1. I don’t think that it would be a benefit to move to a 20% resolving gel. If the proteins are not appearing on a 15% resolving gel they won’t appear on the 20%.
2. It is possible that the proteins below 14 kDa are low abundance proteins and do not appear on a Coomassie stained gel. Two quick methods to check this would be to do a dilution series where the first lane is overloaded for the high molecular weight proteins and still stain with Coomassie or try a more sensitive stain, such as silver stain.

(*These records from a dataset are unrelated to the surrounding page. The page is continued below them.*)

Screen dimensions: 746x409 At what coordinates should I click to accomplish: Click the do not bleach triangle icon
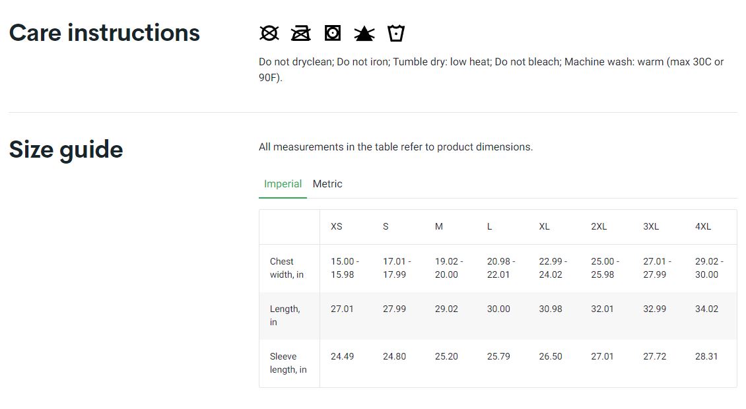[364, 33]
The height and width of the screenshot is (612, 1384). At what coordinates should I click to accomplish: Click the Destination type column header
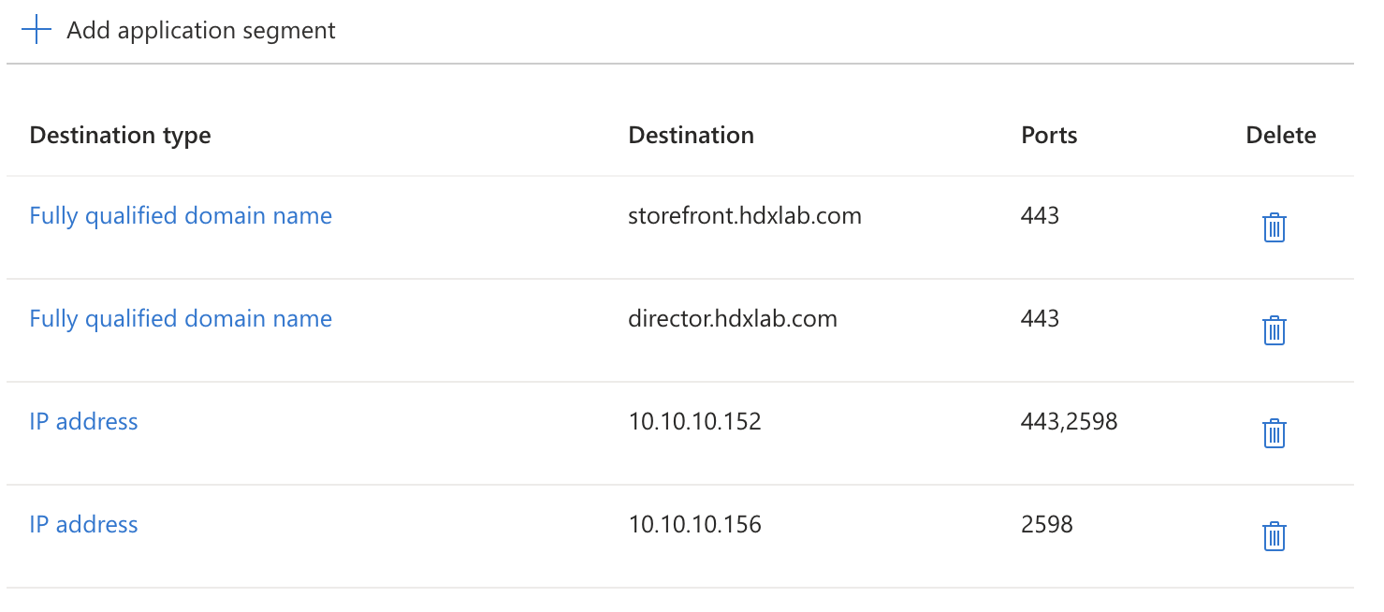[119, 135]
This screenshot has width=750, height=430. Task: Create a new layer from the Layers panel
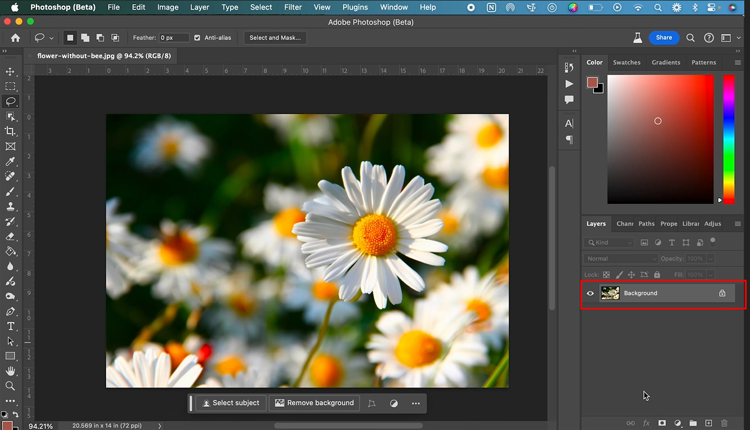[708, 423]
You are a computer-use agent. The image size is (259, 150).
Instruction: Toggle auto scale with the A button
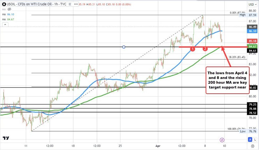point(250,140)
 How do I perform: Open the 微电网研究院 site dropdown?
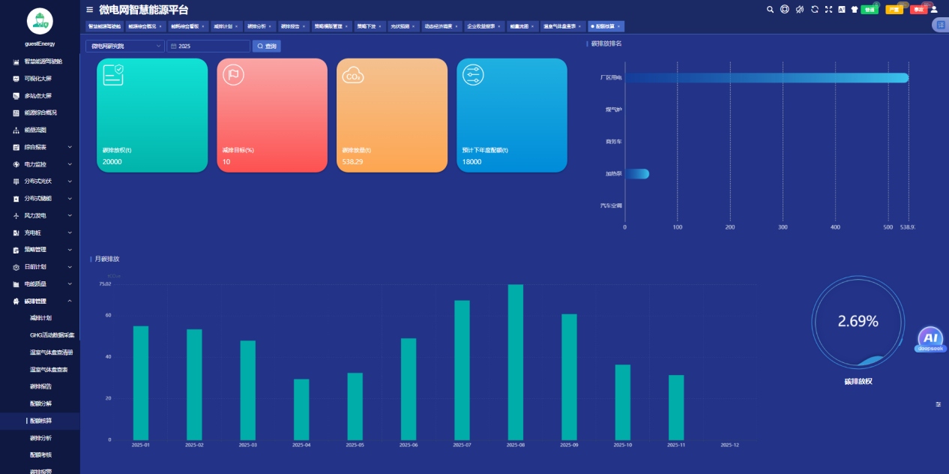point(124,47)
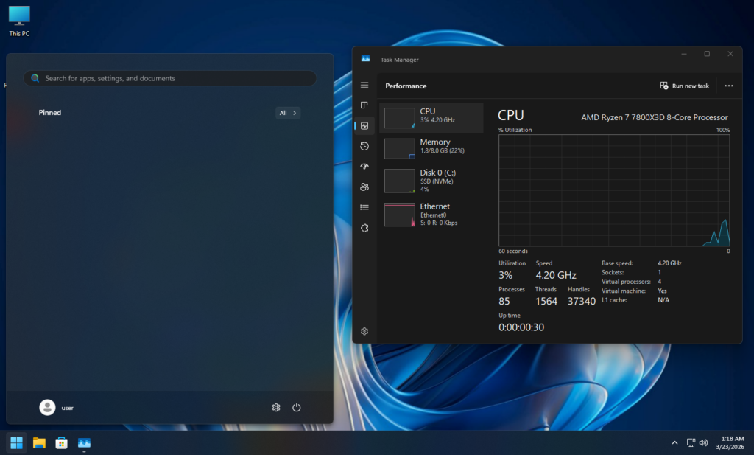Click Run new task button

tap(685, 86)
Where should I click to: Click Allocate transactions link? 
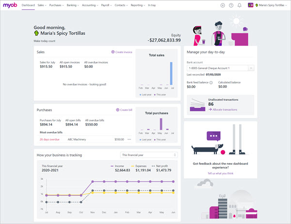click(x=223, y=110)
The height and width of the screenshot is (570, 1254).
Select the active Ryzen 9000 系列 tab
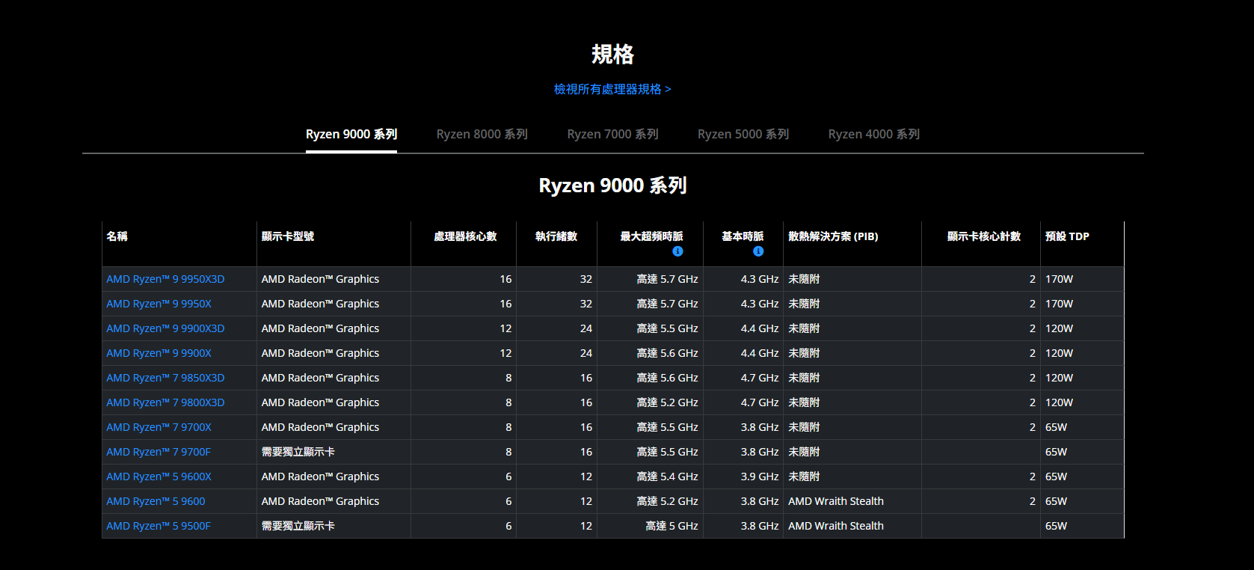click(351, 134)
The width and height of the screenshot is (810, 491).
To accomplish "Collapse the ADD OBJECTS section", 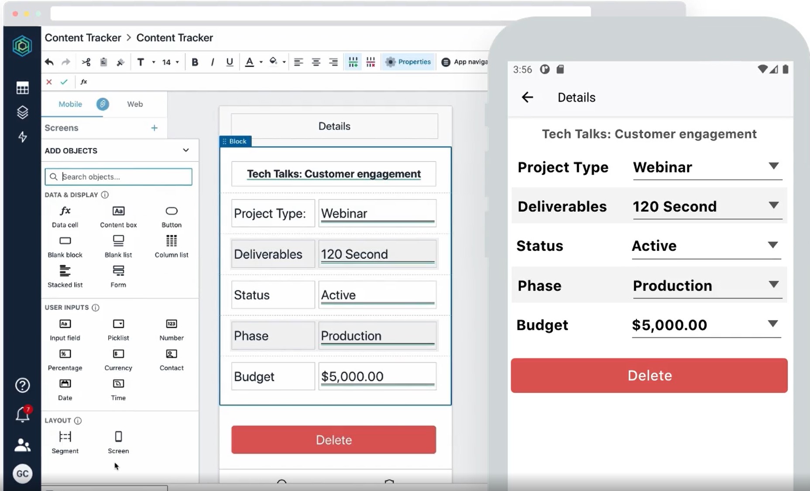I will [x=186, y=150].
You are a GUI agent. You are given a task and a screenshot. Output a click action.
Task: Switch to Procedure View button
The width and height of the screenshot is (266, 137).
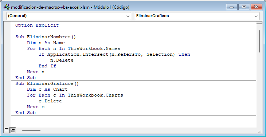click(x=7, y=130)
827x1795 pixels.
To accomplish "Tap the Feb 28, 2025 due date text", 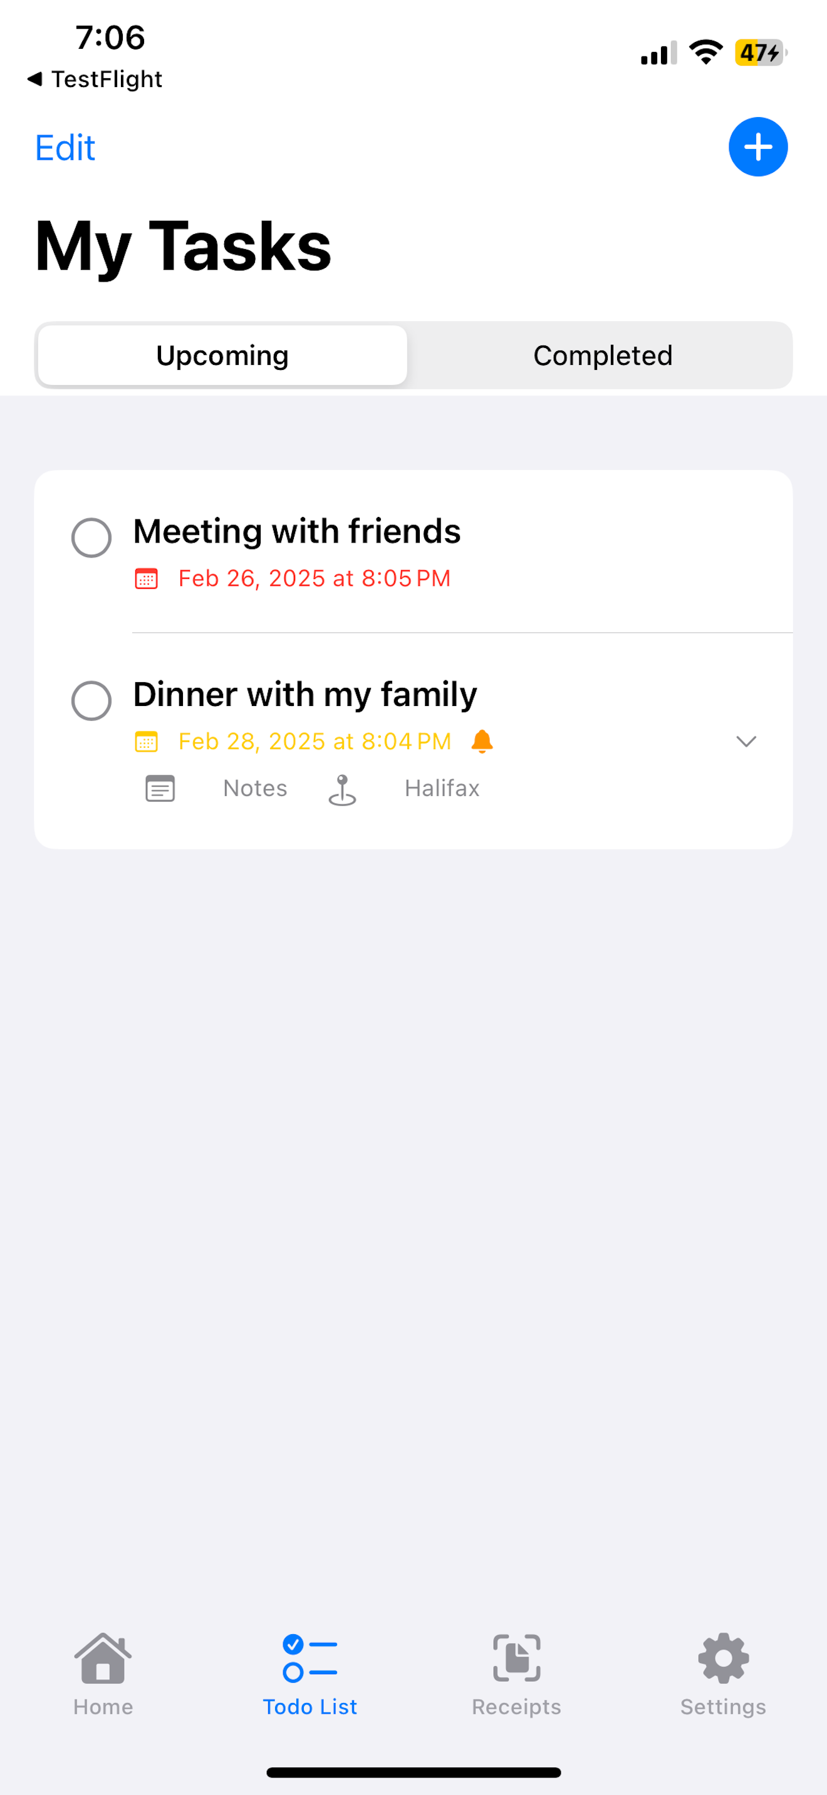I will pyautogui.click(x=314, y=741).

3. However, I think that you are not getting good lysing of low molecular weight proteins with your current lysis protocol. There are several commercial lysis kits that get a very high recovery of proteins at all molecular weights. One in particular is ProteaPrep Cell Lysis Kit, Mass Spec Grade from Protea. I predominantly use this cell lysis buffer due to its ability to degrade the surfactant following lysing of the cells. This allows it to then be used with both 2D gel electrophoresis and mass spec.
Hope you find this helpful.
bored scientist on Wed Dec 1 01:50:41 2010 said:
Im having a difficulty getting good resolution on a protein gel. See the attached image. Im running e. coli whole cell lysate on a 15% resolving gel for 40 minutes at 200 volts run in tris-tricine running buffer. As you can see in the image, i do not see any protein bands which are under 14 kDa. This makes it rather difficult to determine if my protein is being overproduced. Has anyone else encountered this problem? DO you think i should try a 20% resolving gel, or do you think it may be a problem with the buffers i use to make the gel. Any help would be greatly appreciated. If you have a protocol that works particularly well for small proteins let me know.
How about running ur gel for (A) Voltage at constant rate while ur mA is 16 per gel?? I usually do that for protein at the size of 12 kD. besides, I boiled my sample for 10 mins and spin it down for 1 min.